[Given data]
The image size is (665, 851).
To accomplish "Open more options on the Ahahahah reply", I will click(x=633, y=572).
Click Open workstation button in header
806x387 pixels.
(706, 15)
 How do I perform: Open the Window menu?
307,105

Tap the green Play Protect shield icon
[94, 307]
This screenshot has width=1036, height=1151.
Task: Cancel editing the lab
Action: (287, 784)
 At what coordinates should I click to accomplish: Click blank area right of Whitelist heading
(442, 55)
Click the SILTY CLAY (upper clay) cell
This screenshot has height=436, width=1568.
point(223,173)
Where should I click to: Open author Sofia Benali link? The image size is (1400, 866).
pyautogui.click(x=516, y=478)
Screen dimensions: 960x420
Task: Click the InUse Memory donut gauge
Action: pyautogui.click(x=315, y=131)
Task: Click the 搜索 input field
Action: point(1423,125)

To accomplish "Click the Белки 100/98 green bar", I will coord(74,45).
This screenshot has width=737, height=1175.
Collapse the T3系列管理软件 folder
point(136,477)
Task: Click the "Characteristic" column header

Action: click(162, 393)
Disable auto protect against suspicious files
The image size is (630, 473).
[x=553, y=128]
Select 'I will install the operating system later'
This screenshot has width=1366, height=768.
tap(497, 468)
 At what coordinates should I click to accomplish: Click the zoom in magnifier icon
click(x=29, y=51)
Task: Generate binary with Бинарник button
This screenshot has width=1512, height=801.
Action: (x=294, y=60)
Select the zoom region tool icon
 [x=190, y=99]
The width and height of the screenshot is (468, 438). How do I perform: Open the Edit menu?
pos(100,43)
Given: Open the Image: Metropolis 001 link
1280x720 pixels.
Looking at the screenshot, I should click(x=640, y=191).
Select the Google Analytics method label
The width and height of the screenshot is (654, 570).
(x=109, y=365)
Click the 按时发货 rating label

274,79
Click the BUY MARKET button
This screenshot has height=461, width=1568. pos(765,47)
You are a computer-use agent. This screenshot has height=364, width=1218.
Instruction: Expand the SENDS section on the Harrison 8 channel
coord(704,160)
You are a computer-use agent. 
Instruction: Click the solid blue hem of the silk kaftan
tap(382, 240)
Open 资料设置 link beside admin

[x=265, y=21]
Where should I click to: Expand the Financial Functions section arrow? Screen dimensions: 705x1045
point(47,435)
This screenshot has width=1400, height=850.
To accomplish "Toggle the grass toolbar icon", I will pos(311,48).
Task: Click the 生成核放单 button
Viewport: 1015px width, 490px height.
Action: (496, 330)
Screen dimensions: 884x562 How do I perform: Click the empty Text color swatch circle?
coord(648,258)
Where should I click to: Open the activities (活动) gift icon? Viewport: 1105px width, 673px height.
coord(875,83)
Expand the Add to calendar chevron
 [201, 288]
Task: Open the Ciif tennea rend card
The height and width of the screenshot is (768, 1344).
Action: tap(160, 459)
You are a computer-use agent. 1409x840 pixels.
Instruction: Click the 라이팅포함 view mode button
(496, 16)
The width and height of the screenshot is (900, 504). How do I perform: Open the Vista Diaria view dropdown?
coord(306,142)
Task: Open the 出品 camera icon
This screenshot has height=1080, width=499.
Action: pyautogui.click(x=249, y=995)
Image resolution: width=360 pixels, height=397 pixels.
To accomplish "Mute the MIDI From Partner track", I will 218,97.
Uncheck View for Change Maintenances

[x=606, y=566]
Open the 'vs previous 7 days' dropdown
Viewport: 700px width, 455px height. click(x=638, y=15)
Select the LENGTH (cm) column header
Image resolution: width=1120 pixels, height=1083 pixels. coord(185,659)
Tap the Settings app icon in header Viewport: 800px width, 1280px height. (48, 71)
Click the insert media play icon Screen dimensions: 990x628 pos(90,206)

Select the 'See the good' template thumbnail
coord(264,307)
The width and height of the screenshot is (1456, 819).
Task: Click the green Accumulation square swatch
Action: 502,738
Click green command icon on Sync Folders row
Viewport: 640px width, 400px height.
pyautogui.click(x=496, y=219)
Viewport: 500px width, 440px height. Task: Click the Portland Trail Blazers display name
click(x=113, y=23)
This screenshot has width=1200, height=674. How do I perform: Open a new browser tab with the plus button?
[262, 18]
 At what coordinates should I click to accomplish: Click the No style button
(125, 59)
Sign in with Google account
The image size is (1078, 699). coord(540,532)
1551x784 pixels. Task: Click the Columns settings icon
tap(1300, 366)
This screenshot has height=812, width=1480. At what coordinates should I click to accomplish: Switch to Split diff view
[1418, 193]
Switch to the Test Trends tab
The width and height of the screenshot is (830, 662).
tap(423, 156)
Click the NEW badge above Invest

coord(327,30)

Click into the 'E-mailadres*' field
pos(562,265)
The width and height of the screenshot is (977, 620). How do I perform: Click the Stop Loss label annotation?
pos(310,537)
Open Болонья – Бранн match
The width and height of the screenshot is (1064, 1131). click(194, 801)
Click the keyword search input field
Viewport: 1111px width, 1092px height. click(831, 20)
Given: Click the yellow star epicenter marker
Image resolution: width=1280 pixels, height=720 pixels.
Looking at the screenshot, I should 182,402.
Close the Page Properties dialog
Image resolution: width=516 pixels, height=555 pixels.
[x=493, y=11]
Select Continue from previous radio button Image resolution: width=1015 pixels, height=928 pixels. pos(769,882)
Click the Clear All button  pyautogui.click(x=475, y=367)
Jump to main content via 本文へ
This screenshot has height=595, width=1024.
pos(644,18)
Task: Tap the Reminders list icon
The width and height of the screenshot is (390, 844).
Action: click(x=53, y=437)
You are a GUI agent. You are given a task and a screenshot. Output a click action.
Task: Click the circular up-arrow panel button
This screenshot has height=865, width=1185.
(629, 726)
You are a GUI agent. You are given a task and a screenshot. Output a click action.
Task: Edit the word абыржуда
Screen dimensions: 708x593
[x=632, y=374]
[/Given data]
# Task details
Please copy each line of the records above in which the word "agent" can be found.

# Result of the task
You are a computer-use agent. This screenshot has height=364, width=1218.
You are a computer-use agent. 
You are a computer-use agent. 1409x840 pixels.
You are a GUI agent. You are given a task and a screenshot. Output a click action.
You are a GUI agent. You are given a task and a screenshot. Output a click action.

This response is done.